For a long trade, the trailing sell stop order is placed above the trade entry.
Placing Trailing Stop Sell Order
- Here you have to select Trailing Stop Sell order type
- Now, select Base and Quote coin. Say, Market: BTC/LTC
- Select the number of coins which you want to sell. You can also select the percentage option to specify relative coin volume. E.g. 10coins (Quantity could be in the fraction) or 10% of quote coin.
- Enter the quote coin price at which you bought. If it is left blank, the current market bid price will be used. E.g. 0.01123 BTC
- The offset is actually the fixed percentage value below the market price. Using this, a stop loss order is placed with an offset of x% from the peak market. If the market will go up, stop loss value will go up. If the market comes down stop loss will not change. E.g. Offset = 5%
Trailing Limit Sell
This is a popular order type where the traders use to protect themselves from losing money while maximizing profits. Trailing limit sell order is quite different from trailing stop order in a way that stop orders are converted to market orders immediately whenever the asset price reaches the stop price. For a limit order, the order converts to the market order at the set price or even at a better price.
In trailing limit sell order, the limit sell order trails the market price of the cryptocurrency pair. The trailing limit sell order combines the stop order with a limit order. It sets both the stop price as well as limit price, allowing traders to limit their losses while maintaining control over the sell price.
Example:
Let’s say, a trader places a trailing limit sell order for BTC/USDT. Then, the trader sets the trailing gap as 10%. Therefore, the limit sell order will always be 10% away from the market price of BTC/USDT. If the pair moves from 10,000 to 9,850, the trailing amount recalibrates. This way, the distance between the market price of the pair and the limit sell order remains 10%. If the pair increases in value, however, the limit sell price does not go down.
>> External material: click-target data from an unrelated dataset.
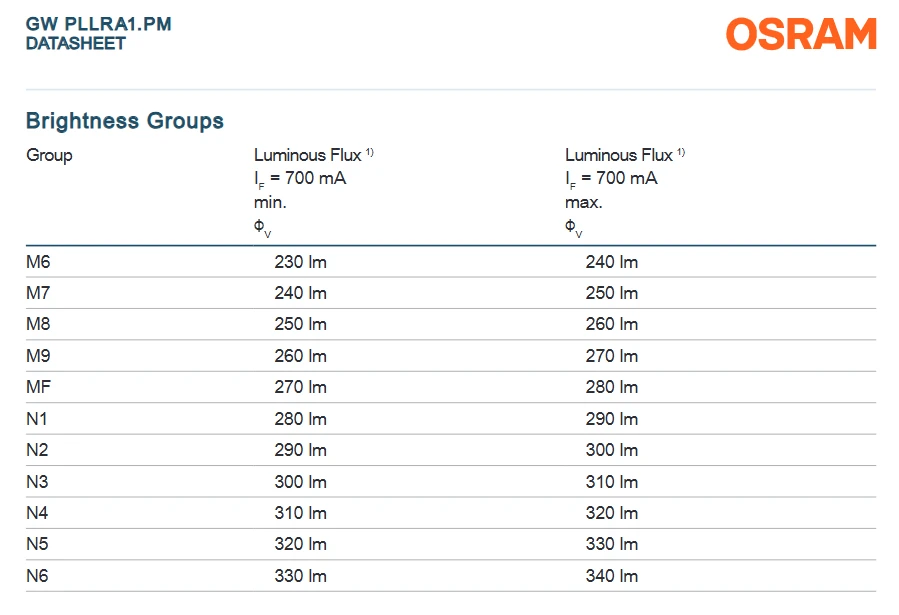Click the M8 maximum value 260 lm
Screen dimensions: 899x615
pos(612,324)
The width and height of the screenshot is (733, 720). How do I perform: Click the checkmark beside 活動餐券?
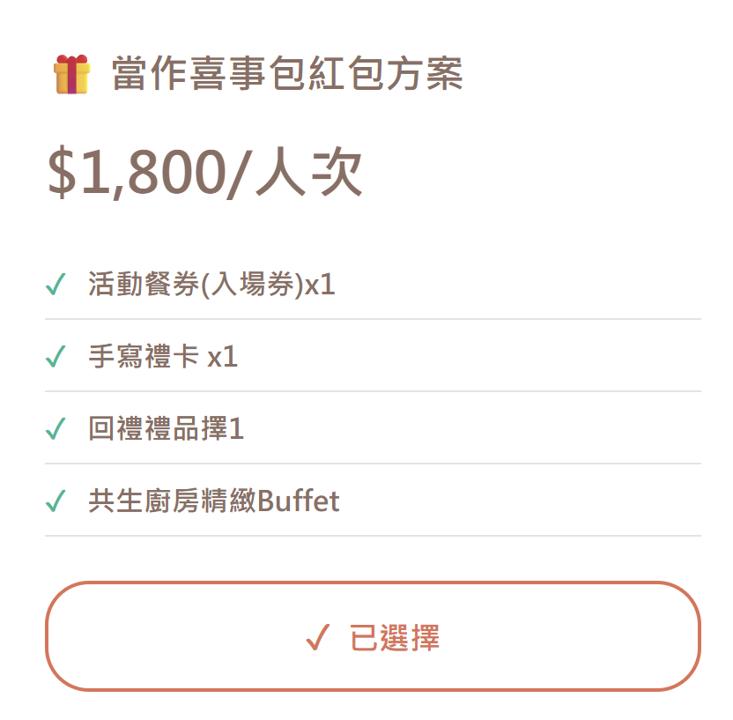pyautogui.click(x=56, y=286)
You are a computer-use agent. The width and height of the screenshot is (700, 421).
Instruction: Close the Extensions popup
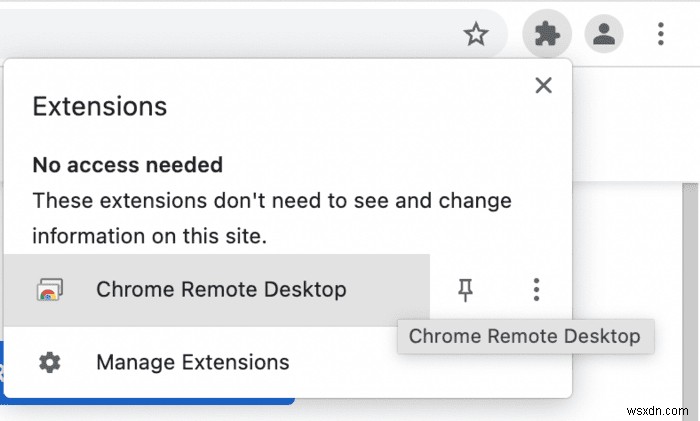coord(543,85)
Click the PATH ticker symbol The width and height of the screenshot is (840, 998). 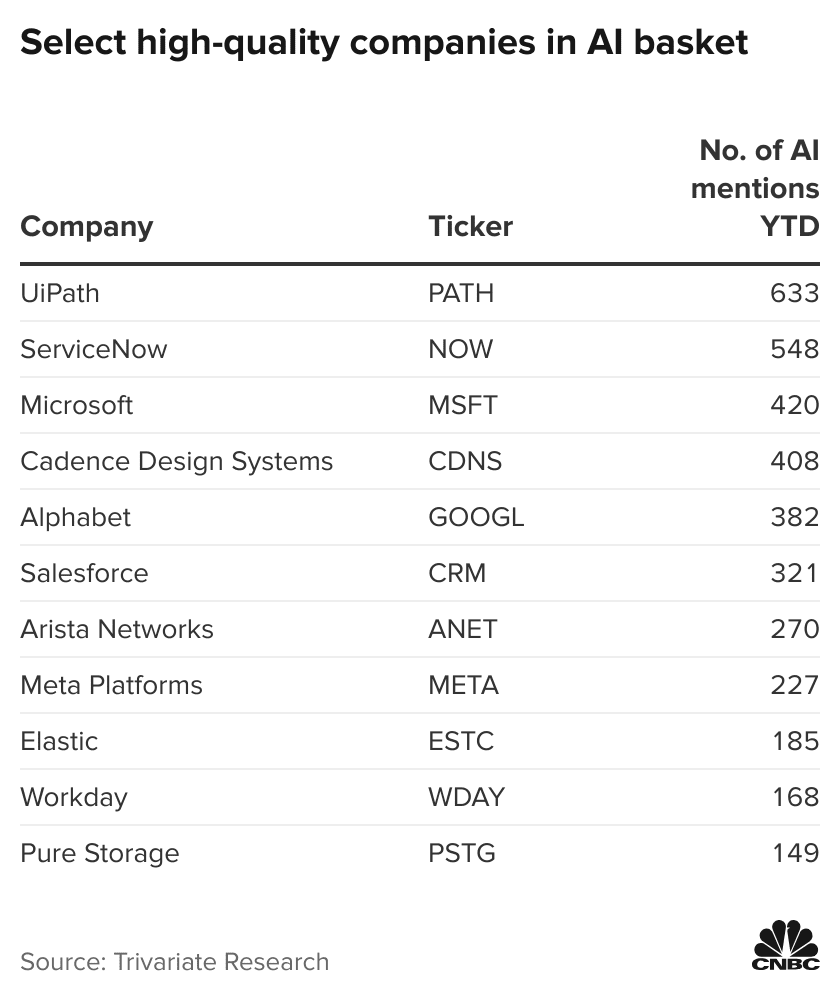(x=461, y=293)
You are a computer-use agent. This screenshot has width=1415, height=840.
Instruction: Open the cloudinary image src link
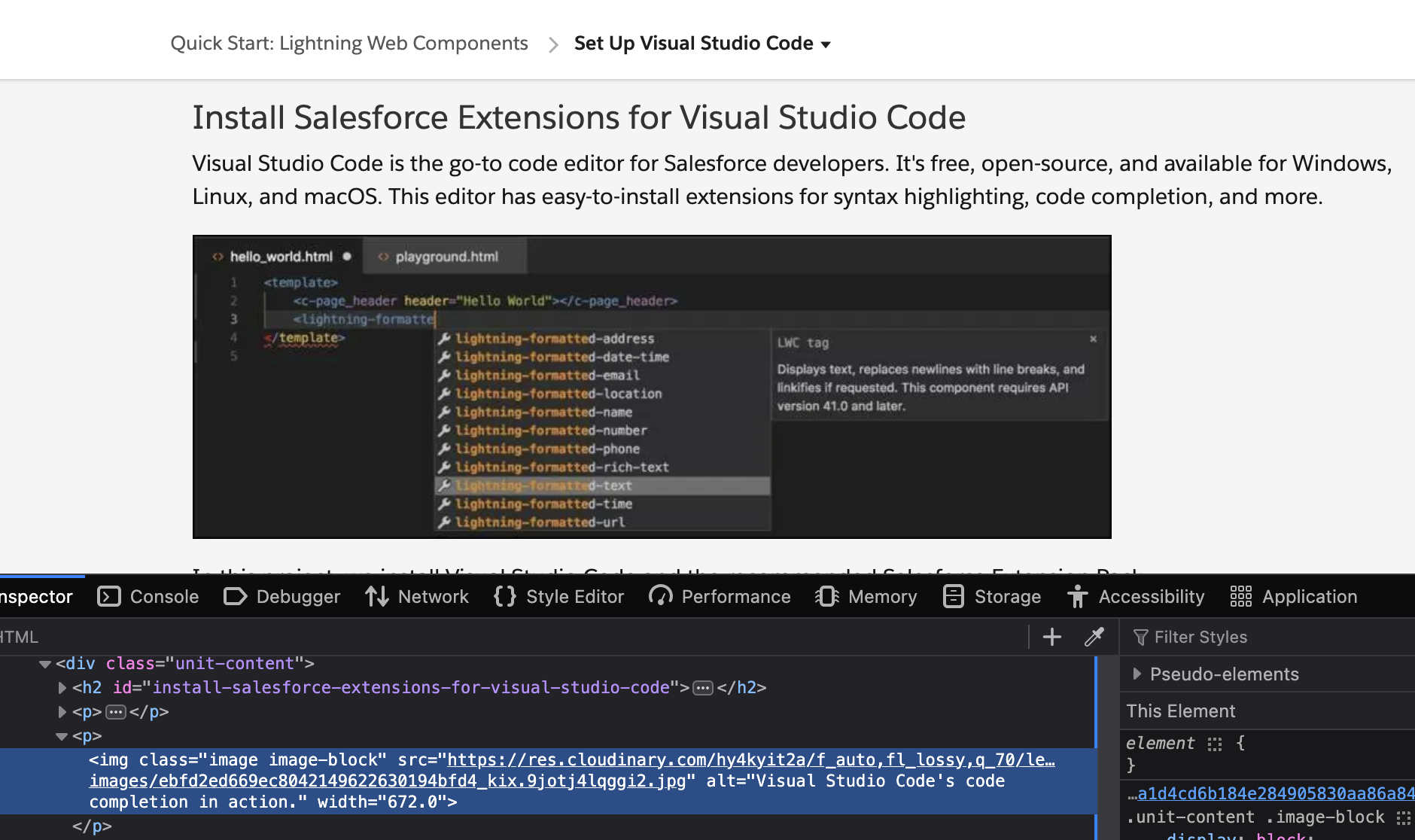(x=750, y=760)

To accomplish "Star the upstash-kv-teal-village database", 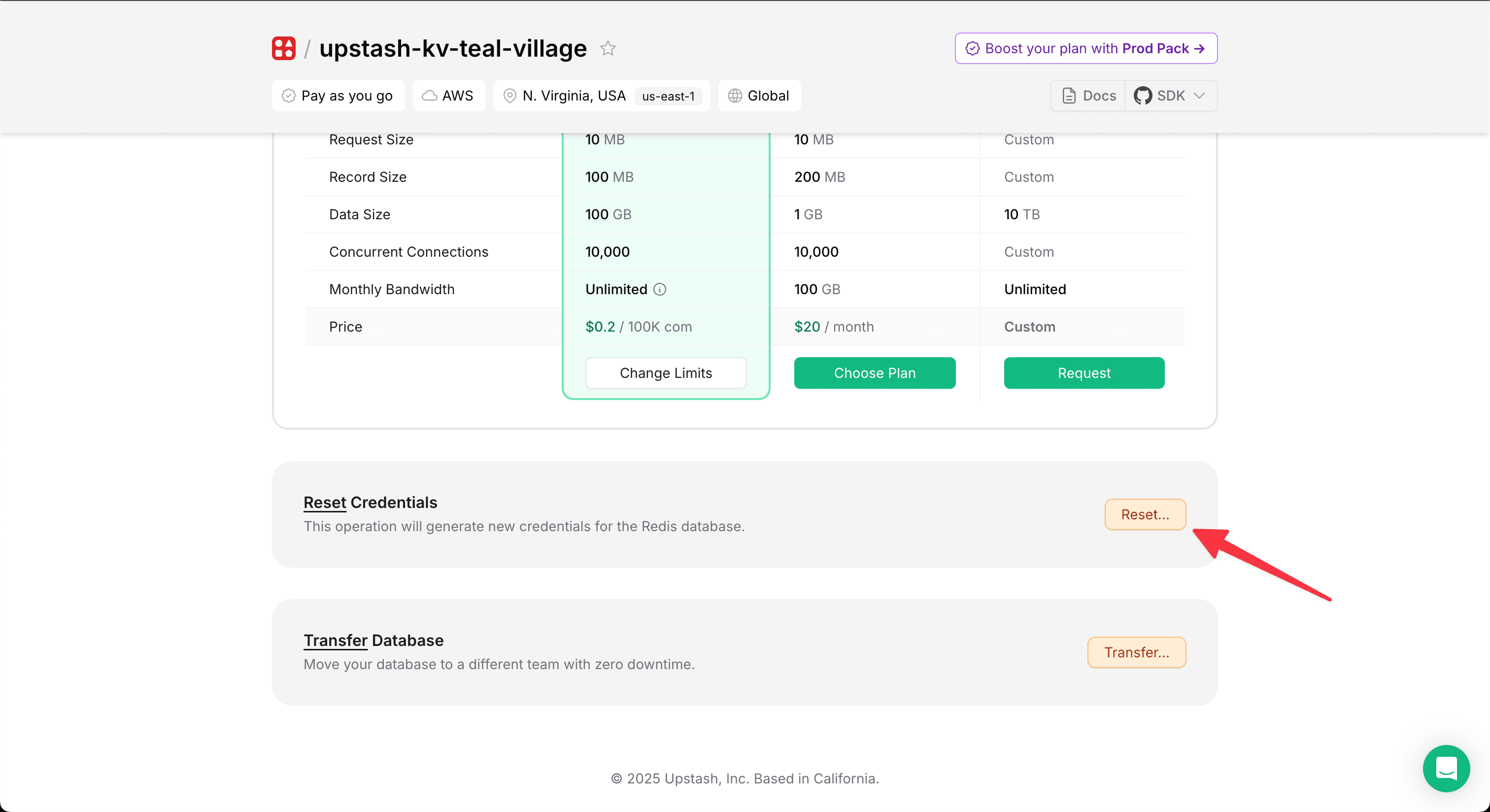I will (x=608, y=49).
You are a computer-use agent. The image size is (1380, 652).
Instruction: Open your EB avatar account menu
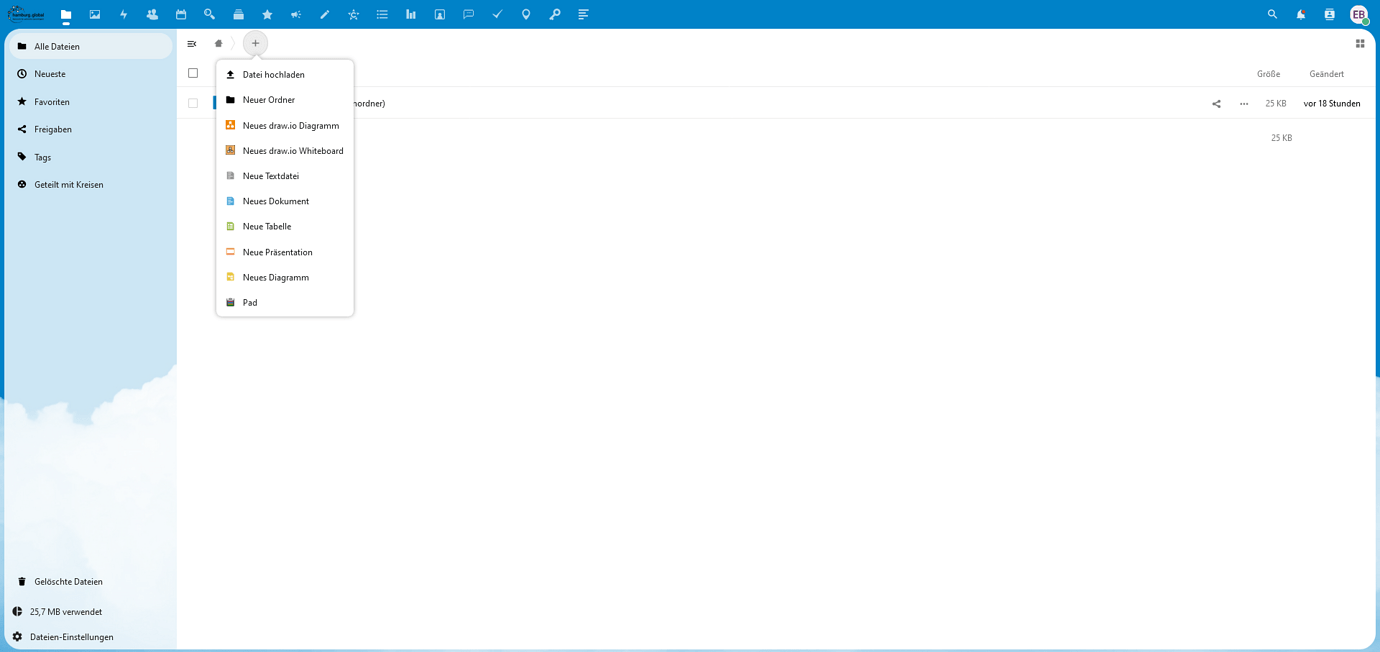click(1358, 14)
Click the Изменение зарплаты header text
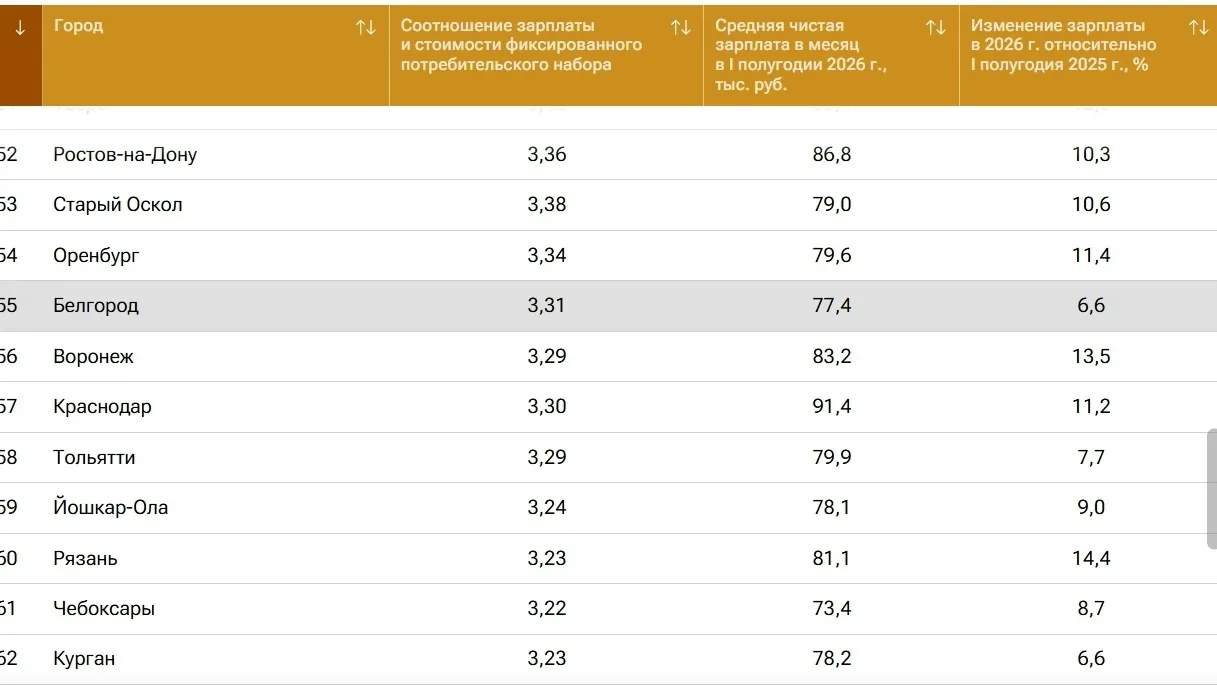 pos(1063,45)
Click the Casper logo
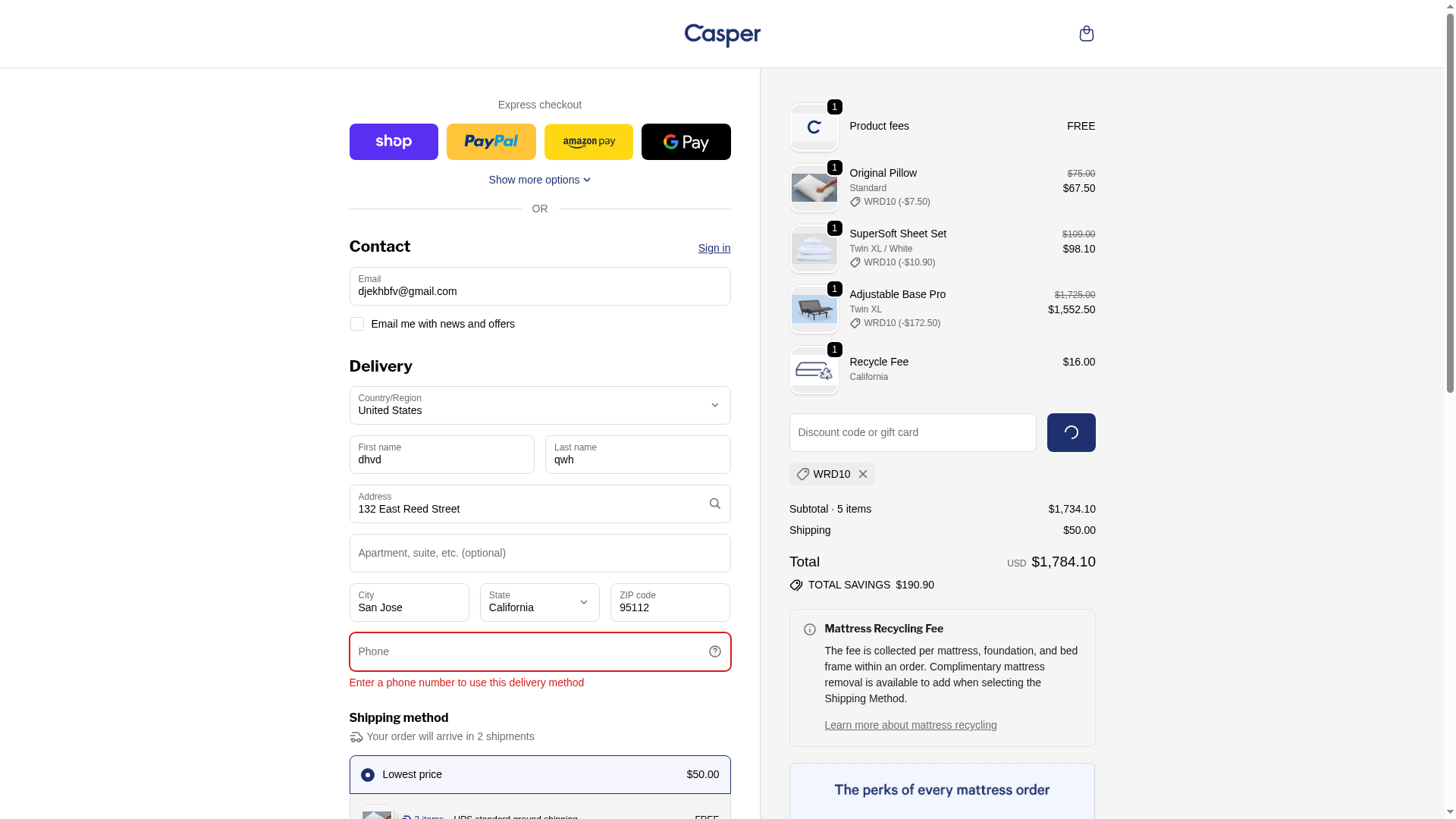Viewport: 1456px width, 819px height. click(722, 35)
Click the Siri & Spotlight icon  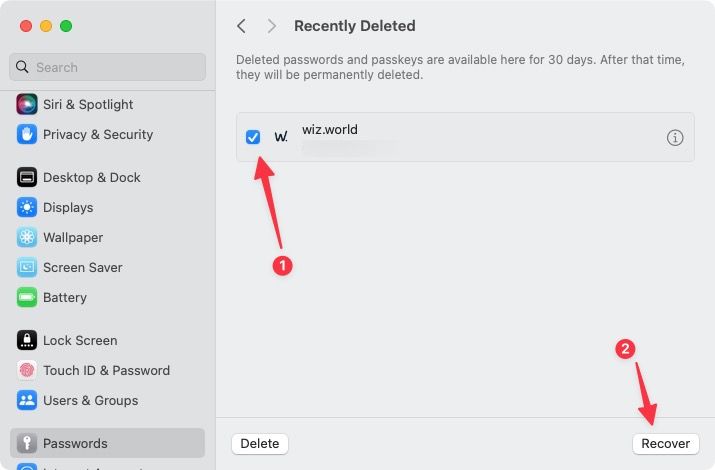27,104
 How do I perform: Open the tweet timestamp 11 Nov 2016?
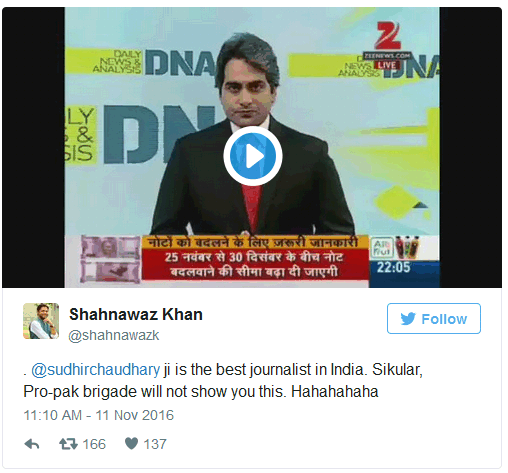(x=99, y=415)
How Trailing Limit Sell Order Works?
TrailingCrypto allows its traders to place trailing limit sell orders easily. Here you can easily access all the major exchanges with just one account by making use of APIs. This order also works in a similar way to a trailing stop sell order. Let’s understand how:
1. Firstly, login to TrailingCrypto and choose an exchange like Binance, Kucoin, Bittrex, etc.
2. From the orders section, choose Trailing limit sell.
3. Once after specifying the order type, enter the required parameters like choosing the market BTC/USD, quantity, offset value, and more.
4. Now, submit your order.
Trailing limit sell order helps traders to make the most of the bearish market trends. The target price should be above the market price. As the price of the asset moves down, the target price will also trail downwards. The recalibration continues until when the market price of the asset begins to rise. And, then the order will be converted to the market order once it reaches the target price.
Trailing stop orders are the best risk management tools which can help traders maximize their earnings while reducing the risk of significant losses. Make sure to choose the right trading platform and trading bots to place trades smartly. The best trading platforms also offer trading signals to the traders which help in reducing the pain of analyzing the market trends.